It’s Monday morning. You walk into a well-lit room, taking in the familiar surroundings of several colleagues in easy conversation, laughing and joking. You can’t help but feel a change in the atmosphere when you are noticed. The conversation comes to a halt, and you hear someone mutter, “Now we’re in mixed company.”
Explore This IssueACEP Now: Vol 37 – No 11 – November 2018
This scene may bring to mind a woman accidentally walking into a men’s locker room. In reality, this is not uncommon for women physicians in emergency medicine.
As our news feeds fill with stories of women stepping forward to call out sexual harassment and discrimination, we watch with grim recognition. Gender bias in the workplace often occurs through exploitation of gendered power dynamics, causing women to be treated differently and subsequently fall behind in systems historically built around men. At this critical juncture, we have an obligation to look within our medical community to identify and remedy sexism, from frank harassment to subtle but equally damaging unconscious bias. Marginalization and discrimination do not need to be intentional to cause harm, and in many cases, men are not even aware of the harm they cause.1
Emergency medicine is a male-dominated field. Although the medical field has shifted overall to near gender parity for enrolled medical students, only 27 percent of emergency physicians are women.2,3 Evidence suggests women are also at a statistical disadvantage in emergency medicine training. A recent article found that women training in emergency medicine received inconsistent feedback on their work when compared to men. While men were consistently told how to improve clinical skills, women received conflicting advice, often centering on assertiveness and confidence.4
Another study found that while women and men entered emergency medicine training with similar skill sets, by the end of residency, men achieved training milestones at a higher rate than women. The achievement gap was measured as equivalent to a full three to four months of training.5
We must ask ourselves what sort of culture exists in our field that causes women to fall behind.
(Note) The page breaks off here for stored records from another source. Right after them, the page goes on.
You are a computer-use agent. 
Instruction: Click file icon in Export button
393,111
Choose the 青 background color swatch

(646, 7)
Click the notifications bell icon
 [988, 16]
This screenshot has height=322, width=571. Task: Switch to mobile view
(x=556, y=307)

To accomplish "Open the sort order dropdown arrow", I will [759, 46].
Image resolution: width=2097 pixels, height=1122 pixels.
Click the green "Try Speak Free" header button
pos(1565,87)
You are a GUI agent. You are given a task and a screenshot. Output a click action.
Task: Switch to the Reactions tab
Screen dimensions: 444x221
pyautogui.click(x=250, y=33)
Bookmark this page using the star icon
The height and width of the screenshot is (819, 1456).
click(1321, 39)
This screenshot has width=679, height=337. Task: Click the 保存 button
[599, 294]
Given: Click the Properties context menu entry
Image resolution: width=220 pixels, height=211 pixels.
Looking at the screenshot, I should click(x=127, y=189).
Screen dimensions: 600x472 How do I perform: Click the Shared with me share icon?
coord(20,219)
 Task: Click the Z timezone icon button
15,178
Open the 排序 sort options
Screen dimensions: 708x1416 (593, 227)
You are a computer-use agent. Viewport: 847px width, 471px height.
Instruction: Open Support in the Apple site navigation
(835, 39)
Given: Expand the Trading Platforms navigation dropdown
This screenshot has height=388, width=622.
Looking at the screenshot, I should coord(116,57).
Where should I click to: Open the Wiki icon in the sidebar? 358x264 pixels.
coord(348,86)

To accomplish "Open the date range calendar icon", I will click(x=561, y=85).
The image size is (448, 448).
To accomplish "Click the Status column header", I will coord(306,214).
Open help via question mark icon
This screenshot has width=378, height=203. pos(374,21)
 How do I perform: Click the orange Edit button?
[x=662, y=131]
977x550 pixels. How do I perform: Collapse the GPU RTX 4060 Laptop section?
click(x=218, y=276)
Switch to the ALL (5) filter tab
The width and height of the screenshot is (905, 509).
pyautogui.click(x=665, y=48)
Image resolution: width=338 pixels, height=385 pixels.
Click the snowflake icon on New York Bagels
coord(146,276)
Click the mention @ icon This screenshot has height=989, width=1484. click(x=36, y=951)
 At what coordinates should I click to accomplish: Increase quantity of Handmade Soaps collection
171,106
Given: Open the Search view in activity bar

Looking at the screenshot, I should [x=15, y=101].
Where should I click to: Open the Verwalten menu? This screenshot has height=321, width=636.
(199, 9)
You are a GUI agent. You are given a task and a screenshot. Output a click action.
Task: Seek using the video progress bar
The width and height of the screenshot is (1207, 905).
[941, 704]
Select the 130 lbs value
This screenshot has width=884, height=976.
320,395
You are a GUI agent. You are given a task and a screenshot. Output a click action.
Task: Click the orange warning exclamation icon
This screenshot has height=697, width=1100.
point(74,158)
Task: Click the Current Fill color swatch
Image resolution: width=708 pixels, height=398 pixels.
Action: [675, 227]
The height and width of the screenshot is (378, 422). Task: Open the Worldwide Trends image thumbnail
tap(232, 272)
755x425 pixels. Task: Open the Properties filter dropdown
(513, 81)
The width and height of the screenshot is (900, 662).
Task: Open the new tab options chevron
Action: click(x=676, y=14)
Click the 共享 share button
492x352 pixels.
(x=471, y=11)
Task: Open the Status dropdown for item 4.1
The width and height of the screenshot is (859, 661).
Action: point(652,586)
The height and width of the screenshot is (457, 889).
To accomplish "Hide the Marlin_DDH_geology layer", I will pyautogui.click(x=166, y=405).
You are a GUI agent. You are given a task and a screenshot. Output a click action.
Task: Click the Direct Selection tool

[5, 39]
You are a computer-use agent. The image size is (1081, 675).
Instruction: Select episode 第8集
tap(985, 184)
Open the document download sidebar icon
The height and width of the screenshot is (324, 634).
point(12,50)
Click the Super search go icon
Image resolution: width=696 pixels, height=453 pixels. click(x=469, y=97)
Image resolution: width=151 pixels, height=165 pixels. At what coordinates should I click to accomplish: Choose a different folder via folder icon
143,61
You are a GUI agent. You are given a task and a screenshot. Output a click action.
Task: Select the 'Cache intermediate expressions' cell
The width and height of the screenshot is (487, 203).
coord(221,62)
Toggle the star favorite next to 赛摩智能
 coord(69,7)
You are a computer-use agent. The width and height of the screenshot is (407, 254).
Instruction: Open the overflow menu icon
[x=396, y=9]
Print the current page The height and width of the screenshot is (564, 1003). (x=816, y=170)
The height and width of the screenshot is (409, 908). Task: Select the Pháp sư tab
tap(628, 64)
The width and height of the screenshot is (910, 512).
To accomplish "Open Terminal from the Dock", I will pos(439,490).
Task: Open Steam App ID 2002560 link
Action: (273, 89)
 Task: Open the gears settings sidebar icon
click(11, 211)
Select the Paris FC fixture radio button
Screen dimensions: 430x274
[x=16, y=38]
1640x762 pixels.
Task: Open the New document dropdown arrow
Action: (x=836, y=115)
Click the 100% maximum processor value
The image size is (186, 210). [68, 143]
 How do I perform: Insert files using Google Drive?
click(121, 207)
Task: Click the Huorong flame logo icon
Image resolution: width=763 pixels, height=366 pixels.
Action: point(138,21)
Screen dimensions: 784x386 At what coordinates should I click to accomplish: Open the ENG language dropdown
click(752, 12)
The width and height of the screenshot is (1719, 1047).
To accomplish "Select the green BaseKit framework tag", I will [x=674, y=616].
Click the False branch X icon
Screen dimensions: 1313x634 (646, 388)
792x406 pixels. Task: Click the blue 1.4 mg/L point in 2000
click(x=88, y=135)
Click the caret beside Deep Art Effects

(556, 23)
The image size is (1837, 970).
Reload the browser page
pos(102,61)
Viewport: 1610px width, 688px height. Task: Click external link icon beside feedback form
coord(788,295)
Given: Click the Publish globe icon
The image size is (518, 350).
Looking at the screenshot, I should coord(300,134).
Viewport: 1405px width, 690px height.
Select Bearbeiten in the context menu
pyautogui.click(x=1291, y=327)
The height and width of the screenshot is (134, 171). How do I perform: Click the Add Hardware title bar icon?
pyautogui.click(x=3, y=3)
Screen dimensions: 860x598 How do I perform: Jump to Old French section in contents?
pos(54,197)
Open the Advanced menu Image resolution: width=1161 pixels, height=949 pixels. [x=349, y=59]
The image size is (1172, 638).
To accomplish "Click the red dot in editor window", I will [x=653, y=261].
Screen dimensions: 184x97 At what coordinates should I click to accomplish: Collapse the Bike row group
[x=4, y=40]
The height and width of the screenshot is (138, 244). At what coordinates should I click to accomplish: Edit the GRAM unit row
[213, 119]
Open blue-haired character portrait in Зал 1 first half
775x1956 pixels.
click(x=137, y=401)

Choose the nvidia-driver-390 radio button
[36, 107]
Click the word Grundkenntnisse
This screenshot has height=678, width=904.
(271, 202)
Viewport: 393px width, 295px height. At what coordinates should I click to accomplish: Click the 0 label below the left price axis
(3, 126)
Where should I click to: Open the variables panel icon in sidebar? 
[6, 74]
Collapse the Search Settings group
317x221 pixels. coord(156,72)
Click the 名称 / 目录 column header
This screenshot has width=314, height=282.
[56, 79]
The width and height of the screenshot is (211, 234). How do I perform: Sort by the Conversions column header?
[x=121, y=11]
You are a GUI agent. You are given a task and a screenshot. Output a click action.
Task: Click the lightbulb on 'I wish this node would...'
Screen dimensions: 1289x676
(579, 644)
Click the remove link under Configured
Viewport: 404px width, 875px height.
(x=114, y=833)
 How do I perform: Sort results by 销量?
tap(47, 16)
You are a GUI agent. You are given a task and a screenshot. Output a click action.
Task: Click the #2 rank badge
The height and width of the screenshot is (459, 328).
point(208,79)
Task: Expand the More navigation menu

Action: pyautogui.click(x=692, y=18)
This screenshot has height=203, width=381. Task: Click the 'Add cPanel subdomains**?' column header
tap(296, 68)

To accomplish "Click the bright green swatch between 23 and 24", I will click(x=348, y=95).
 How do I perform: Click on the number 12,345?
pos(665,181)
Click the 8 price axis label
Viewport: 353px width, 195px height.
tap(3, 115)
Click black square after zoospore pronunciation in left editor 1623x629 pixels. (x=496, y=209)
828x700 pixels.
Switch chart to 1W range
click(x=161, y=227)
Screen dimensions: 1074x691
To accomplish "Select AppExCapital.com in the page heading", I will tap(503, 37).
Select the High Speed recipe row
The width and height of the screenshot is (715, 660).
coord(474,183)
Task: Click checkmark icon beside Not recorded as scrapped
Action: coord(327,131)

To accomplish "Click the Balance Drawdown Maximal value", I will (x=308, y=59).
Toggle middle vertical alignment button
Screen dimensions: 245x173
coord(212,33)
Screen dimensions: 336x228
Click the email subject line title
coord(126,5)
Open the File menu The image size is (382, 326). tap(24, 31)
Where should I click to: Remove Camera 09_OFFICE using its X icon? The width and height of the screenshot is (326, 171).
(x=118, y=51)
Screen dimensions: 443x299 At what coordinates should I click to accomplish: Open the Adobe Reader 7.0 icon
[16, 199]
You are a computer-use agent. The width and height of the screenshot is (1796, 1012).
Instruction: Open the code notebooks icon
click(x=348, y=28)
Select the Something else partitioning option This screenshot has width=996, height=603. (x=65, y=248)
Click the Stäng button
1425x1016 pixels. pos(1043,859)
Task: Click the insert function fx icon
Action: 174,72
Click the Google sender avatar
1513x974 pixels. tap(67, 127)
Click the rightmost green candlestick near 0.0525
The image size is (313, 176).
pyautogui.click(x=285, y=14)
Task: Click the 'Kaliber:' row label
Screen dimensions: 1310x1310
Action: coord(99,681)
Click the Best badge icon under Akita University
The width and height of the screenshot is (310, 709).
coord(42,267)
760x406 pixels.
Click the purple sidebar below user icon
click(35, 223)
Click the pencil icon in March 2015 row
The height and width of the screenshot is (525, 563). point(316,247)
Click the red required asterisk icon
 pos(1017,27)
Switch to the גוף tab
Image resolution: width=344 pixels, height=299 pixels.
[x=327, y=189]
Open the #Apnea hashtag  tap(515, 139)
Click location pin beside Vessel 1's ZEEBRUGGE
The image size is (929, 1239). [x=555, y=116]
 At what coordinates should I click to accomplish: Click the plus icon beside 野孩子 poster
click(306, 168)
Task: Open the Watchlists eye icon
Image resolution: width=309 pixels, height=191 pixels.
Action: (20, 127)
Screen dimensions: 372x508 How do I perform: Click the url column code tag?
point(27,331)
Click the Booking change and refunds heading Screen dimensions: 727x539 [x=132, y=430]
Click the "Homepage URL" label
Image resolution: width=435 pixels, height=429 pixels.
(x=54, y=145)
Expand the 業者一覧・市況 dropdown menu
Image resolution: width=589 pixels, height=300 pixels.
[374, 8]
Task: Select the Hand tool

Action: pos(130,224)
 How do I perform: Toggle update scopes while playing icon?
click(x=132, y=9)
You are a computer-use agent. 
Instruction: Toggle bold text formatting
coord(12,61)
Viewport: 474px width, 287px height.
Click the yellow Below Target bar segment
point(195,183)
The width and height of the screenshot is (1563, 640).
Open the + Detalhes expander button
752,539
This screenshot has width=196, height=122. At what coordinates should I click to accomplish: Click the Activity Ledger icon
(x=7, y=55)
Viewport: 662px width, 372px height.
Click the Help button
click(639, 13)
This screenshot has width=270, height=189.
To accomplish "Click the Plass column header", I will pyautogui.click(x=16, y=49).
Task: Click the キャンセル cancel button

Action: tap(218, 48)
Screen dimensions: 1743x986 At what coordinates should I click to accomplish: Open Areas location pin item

In discussions with female colleagues across several institutions, we discovered common themes. Many male doctors seem unconsciously uncomfortable working with female doctors, and the social environment of the emergency department often centers on gender norms. We hear remarks disparaging female physicians who make more money than their significant others, jokes about women’s clinical judgment being clouded by feelings, and questions about whether women may be inherently less suited for the job.